Not my experience, running around 6,000 conversations per day with voice, with webrtc + cascading (stt/llm/tts) architecture.
Maybe I misunderstood your comment, but that 500ms is basically the floor of a stat of the art voice implementation these days - if you are lucky and don't skimp, and do various expensive things like speculative decoding and reasoning. 450ms on the LLM pass alone. Every ms counts in commercial applications of voice ai. If you add 200ms or 300ms to that, it really degrades the conversation.
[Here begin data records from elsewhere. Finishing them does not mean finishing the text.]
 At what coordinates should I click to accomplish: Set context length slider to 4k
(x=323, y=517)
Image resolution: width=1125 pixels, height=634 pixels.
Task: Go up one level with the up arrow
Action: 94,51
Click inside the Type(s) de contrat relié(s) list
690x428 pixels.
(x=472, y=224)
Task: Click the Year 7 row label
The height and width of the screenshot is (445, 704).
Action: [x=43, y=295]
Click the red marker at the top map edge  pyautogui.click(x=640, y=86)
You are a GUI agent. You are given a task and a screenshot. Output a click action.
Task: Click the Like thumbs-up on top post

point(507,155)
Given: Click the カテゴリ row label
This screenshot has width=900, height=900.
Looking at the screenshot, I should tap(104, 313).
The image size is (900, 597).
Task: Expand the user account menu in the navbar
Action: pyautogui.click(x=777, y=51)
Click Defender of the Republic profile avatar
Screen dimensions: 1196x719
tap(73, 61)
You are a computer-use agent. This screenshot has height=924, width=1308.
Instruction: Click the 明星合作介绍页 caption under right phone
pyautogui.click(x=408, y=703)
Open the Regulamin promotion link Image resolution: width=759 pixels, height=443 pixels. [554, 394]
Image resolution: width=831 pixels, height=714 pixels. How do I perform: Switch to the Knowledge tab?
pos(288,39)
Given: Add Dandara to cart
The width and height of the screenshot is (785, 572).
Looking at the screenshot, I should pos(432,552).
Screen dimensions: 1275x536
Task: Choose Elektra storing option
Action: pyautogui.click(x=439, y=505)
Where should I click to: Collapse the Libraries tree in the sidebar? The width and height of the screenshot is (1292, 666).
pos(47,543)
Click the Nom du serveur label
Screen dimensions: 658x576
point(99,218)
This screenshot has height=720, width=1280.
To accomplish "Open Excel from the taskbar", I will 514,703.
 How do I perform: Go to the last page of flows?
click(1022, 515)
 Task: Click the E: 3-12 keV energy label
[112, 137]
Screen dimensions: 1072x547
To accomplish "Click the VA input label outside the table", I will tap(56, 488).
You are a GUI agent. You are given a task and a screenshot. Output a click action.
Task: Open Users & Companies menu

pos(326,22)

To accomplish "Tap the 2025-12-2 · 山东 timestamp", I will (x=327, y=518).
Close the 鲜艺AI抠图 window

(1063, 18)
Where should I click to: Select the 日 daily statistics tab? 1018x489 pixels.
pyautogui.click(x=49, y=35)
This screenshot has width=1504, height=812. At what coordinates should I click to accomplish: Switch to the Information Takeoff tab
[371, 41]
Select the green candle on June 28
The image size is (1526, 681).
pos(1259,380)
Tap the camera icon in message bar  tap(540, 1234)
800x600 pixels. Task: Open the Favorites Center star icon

We do a lot of voice stuff to support our business, largely with unsophisticated, non technical users. Last year's attempts, with measured turn to turn latencies of around 1200ms-1500ms, led to a lot of user confusion, interruptions, abandoned conversations and generally very unpleasant experiences. We are at around 700ms turn to turn now, depending on tool usage needed, and its approaching an OK experience, rivalling an interaction with an actual human. We are spending quite a lot to shave another 100ms off that. We do expensive, wasteful things such as speculative LLM passes, we do speculative tool executions (do a few LLM inferences as the user speaks, but don't actually execute non-idempotent tool calls before you know that that LLM pass is usable and the user did not say anything important at the tail end of their sentence) just to shave 100-200ms. When someone says 500ms is irrelevant I am sure they are describing some other use case, not human-to-AI voice interactions.
In my experience with voice AI, the problem is not with some occasional dropped webrtc packets. The real hard problem is with strong background noises, echo, and of course accents. WebRTC with its polished AEC implementations helps quite a lot at least with echos. I get the protocol is a major PITA to implement at OpenAI scale, but for anything but hyperscale applications there is lots of good, viable solutions and commercial providers (say, Daily for instance) that make it a no problem. The real problems to solve are still elswhere. But boy, add 500ms to my latency budget and you've killed my application.
What I was saying is the same as you -- the user will tolerate a total delay of 500ms, and then happiness starts to fall off. We had some Alexa utterances at 500ms, the most basic ones, but most took longer.
However, even with http2 and the like, we could get in that range because of the fact that it was sending data right away, so we were mostly done processing the STT by the time they were done speaking, and we were already working on the answer based on the first part of the utterance.
But I would need to see some really strong evidence to even think about using WebRTC.